▸ **TASK TO COMPLETE**
The printed result should hold only the lines from the opening of the data through the line bearing "The height and", exactly as given and without pictures.

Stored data
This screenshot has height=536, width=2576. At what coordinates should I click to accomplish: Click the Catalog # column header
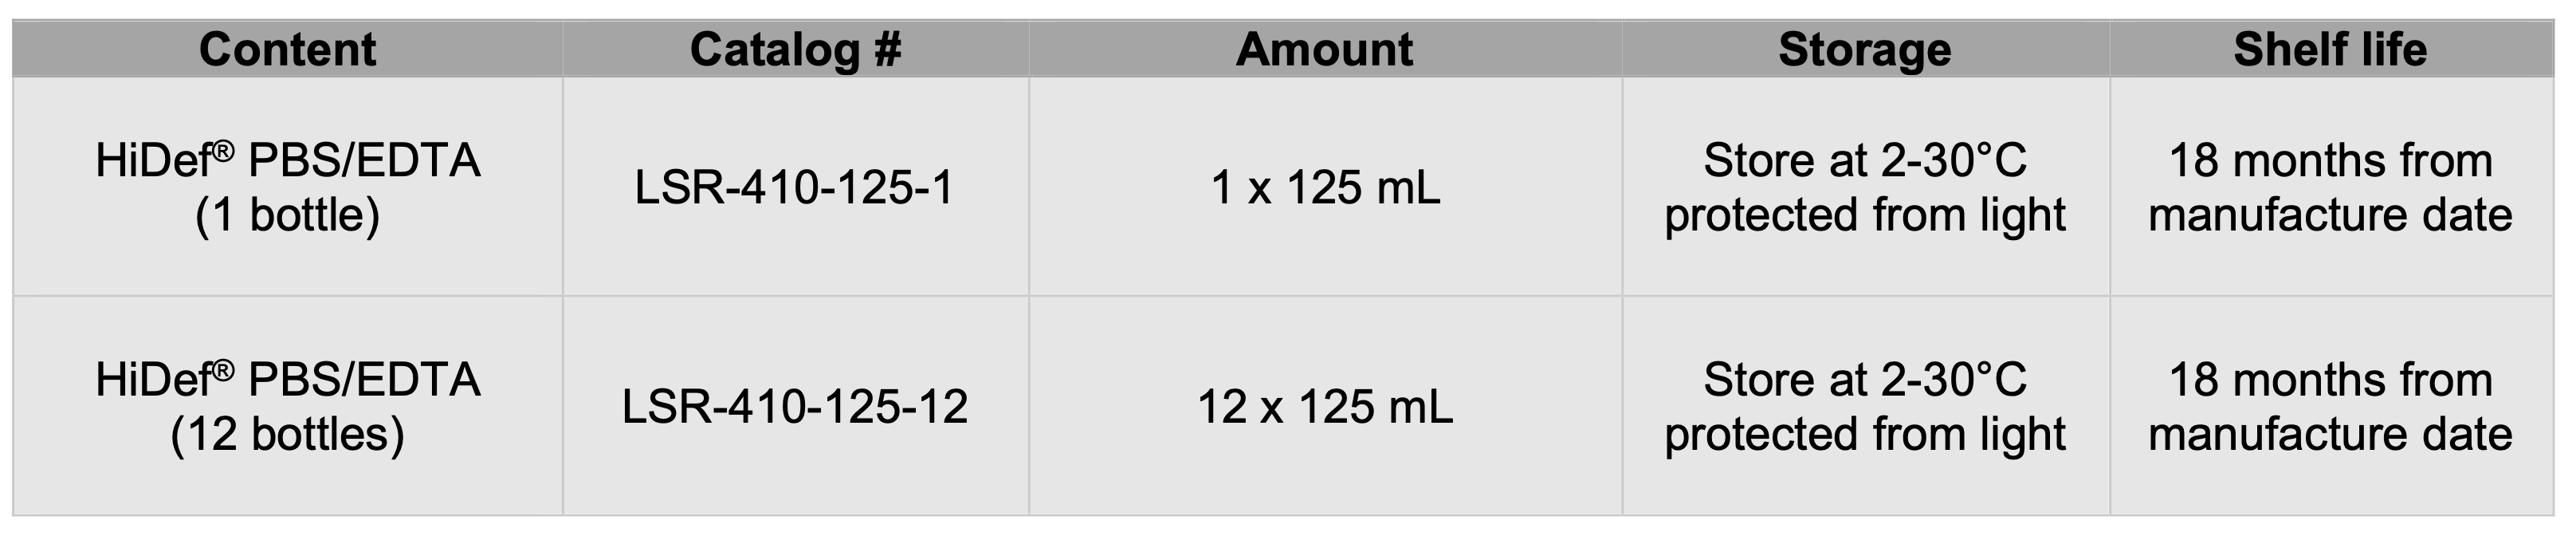[796, 49]
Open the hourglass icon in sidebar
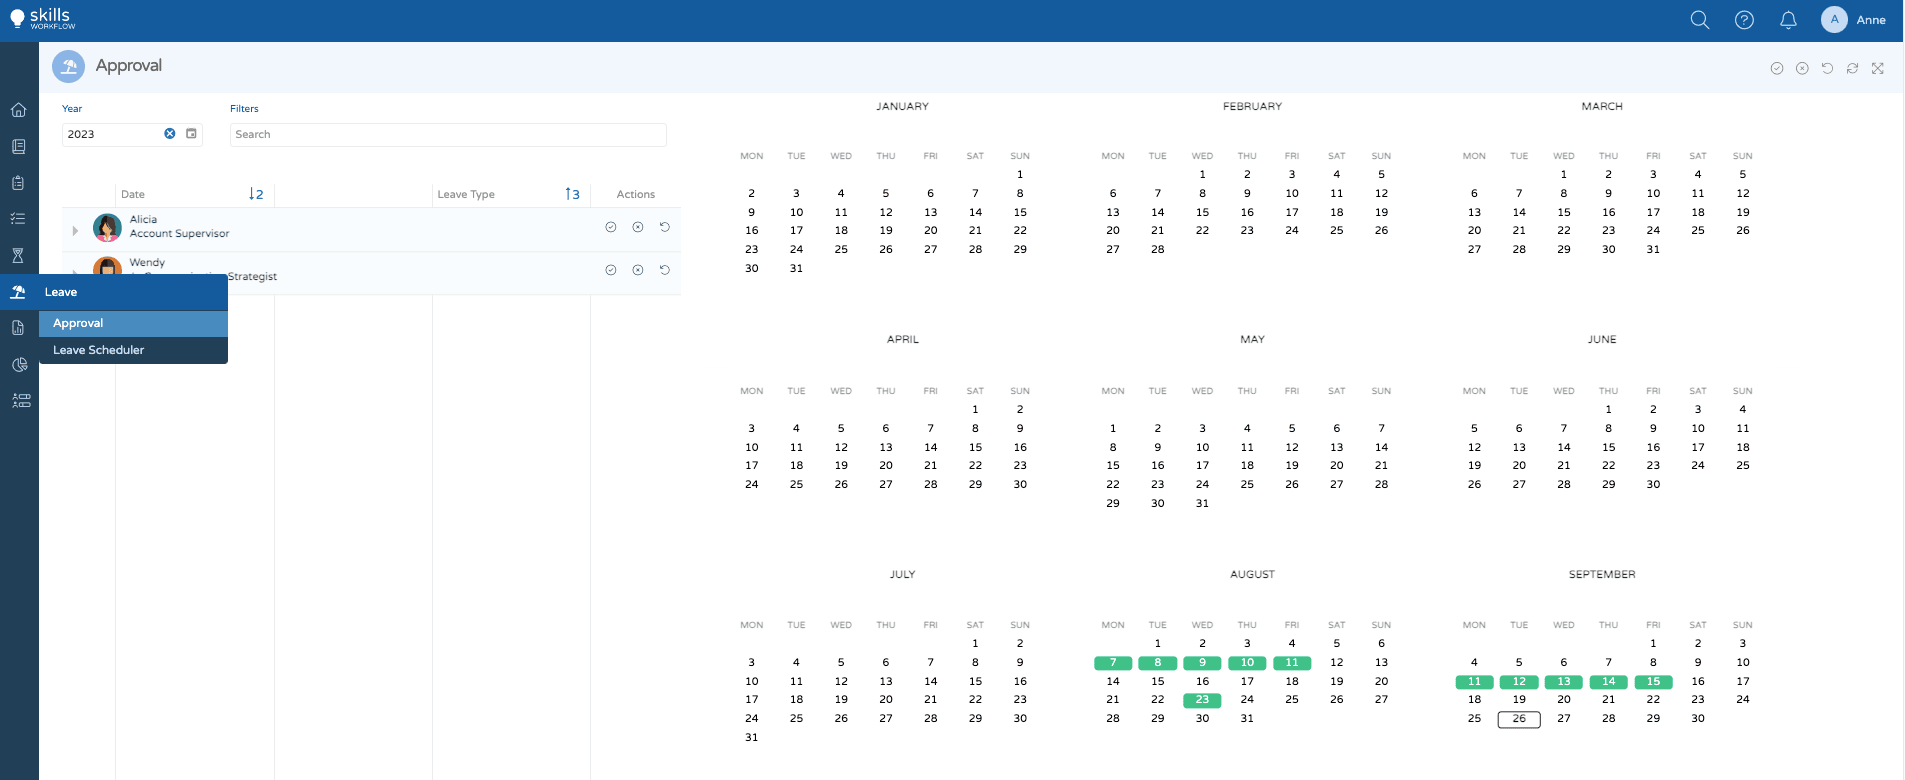This screenshot has width=1905, height=780. coord(18,256)
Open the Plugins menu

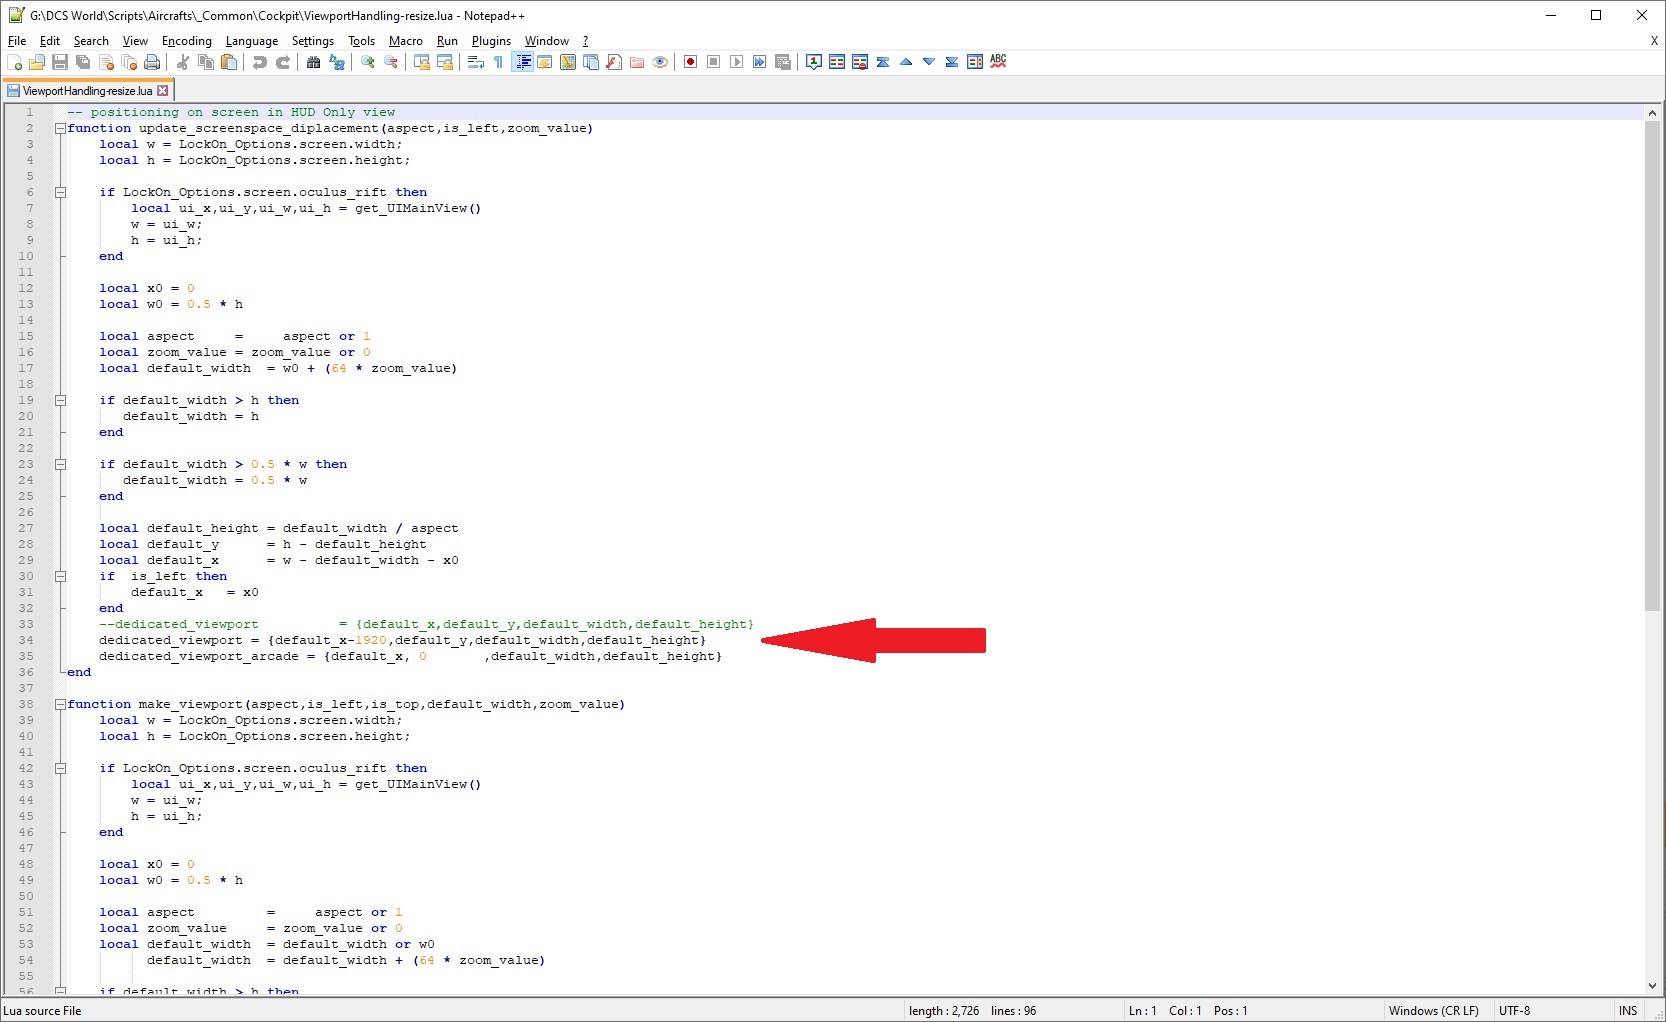(x=491, y=41)
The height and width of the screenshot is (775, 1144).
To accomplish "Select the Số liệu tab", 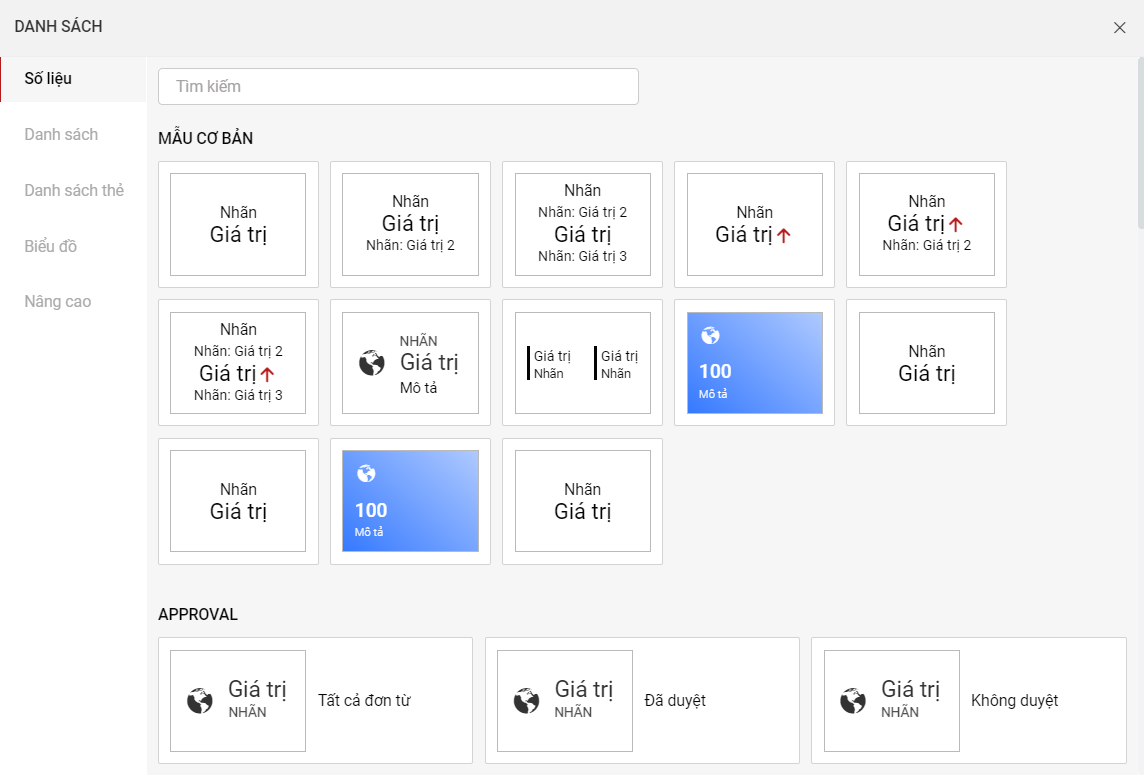I will pyautogui.click(x=48, y=78).
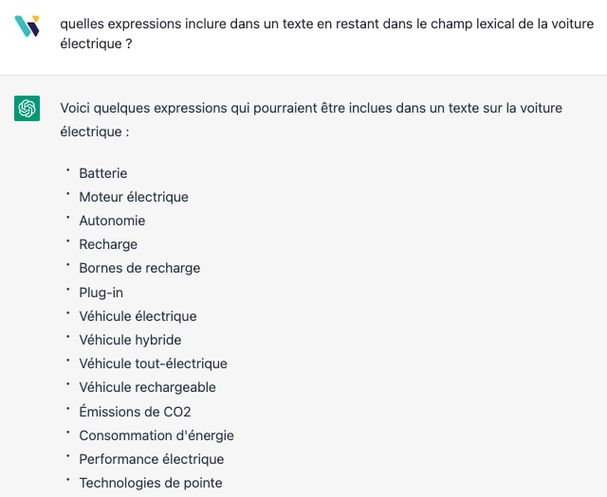
Task: Select the 'Performance électrique' entry
Action: click(x=151, y=459)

▸ **SOLUTION**
This screenshot has height=536, width=2576. At what coordinates should I click to accomplish: Click the Catalog # column header
[796, 49]
Open the hourglass icon in sidebar
This screenshot has width=1905, height=780. coord(18,256)
Open the Plugins menu

(x=491, y=41)
The height and width of the screenshot is (775, 1144).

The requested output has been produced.